In China: Land of Famine (published in 1926 by the American Geographical Society) by Walter H. Mallory , we have a book that casts doubt on the inflammatory claims, which have been popularized in the West about the post-1949 Mao era. Mallory offers another perspective for understanding what really may have happened during Mao’s Great Leap Forward.

Then from Stanford University Press, in the Economic Cold War by Shu Guang Zhang (August 2002), “the author argues that while the immediate effects (of the complete American embargo of China) may be meager or nil, the indirect and long-term effects may be considerable; in the case he reexamines, the disastrous Great Leap Forward and Anti-Rightist campaign (The Cultural Revolution) were in part prompted by the sanctions imposed by the United States and its allies.”

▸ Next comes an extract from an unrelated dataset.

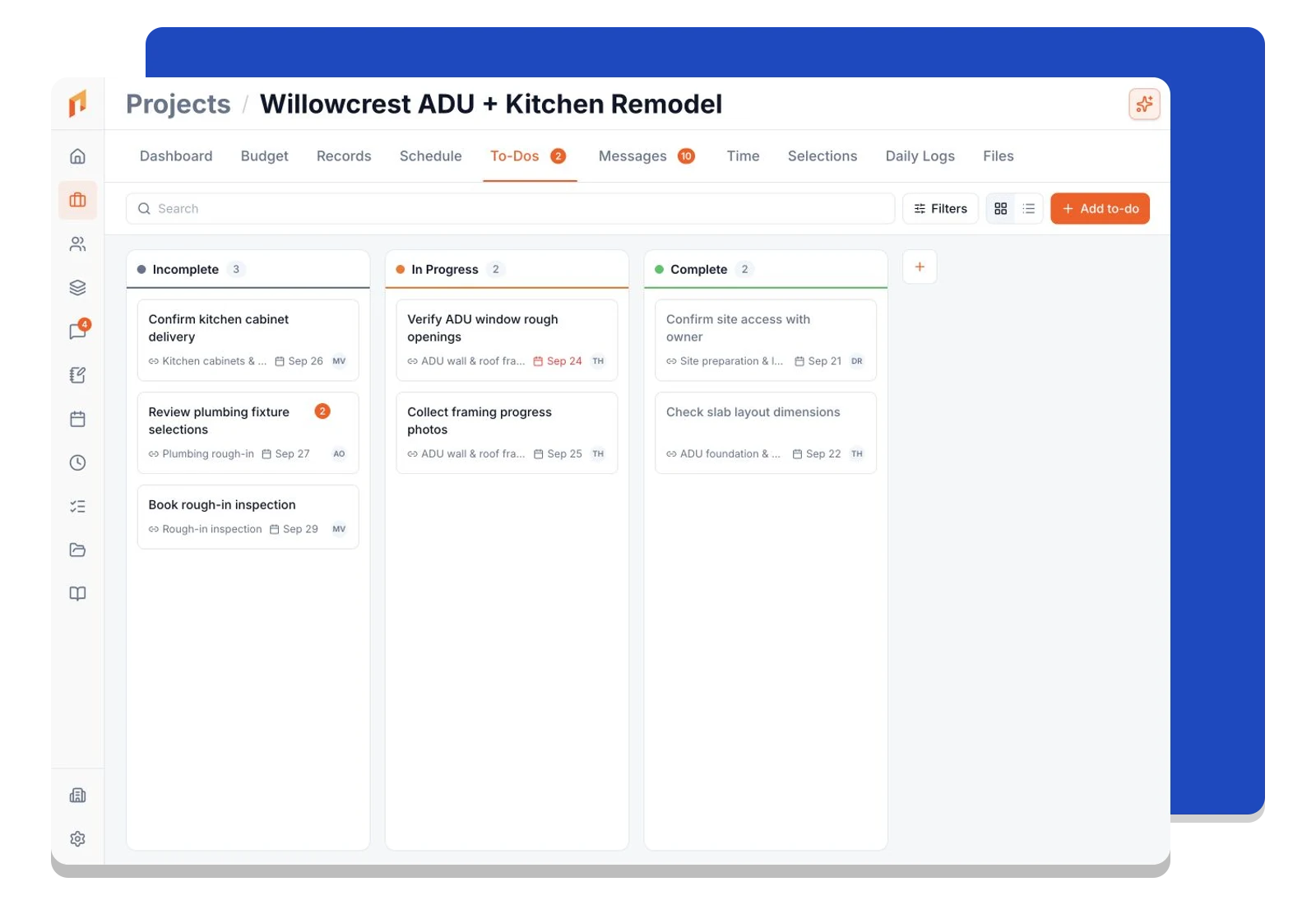This screenshot has height=905, width=1316.
Task: Click the Add to-do button
Action: coord(1100,209)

In other words, if the West had been supportive of China by lifting the complete embargo after the Korean conflict (1950 – 1953), these events may never have taken place.

Once all the facts are taken into consideration and weighed without bias and emotional baggage, there is only one conclusion to reach regarding the editors of “Eating Bitterness” and the authors of “Hungry Ghosts: Mao’s Secret Famine“,  “Catastrophe and Contention in Rural China” and “Mao’s Great Famine“.

These books are frauds supporting a hoax.

It is also a fact that there are millions of people with closed minds that will refuse to accept this verdict that if Mao was guilty of anything, he was guilty of distrust and/or incompetence and not murder — at least not the deaths from the famine that took place during the Great Leap Forward in China: Land of Famines.

If you have watched the nine videos embedded with this series, ask yourself, who is guilty of starvation murder today? That “old” friend of mine I mentioned in Part 1 is against abortion and believes we should trust in God in all things, which is based on this “old” friend’s interpretation of the Bible.

World Hunger.org reports, “Poor nutrition plays a role in at least half of the 10.9 million child deaths each year, which is more than five million deaths.” This means every three to nine years, the number of children (not counting adults) that die from hunger in the world equals the 15 to 45 million that Mao’s critics claim died of starvation in China  during the Great Leap Forward (the actual number may be closer to three million).

In fact, between 13 and 18 million men, women and children die of starvation each year, which is one person every three and a half seconds.

Nevertheless, World Hunger.org says, “The world produces enough food to feed everyone. World agriculture produces 17 percent more calories per person today than it did 30 years ago, despite a 70 percent population increase.”

Ask yourself, will God feed the thousands that starve in the world daily, while 75% of Americans are overweight and 25% are obese.

Meanwhile, a few well-fed authors are writing books that perpetuate a hoax about Mao, who has been dead for 35 years, so who will they blame next? Maybe they should look in a mirror.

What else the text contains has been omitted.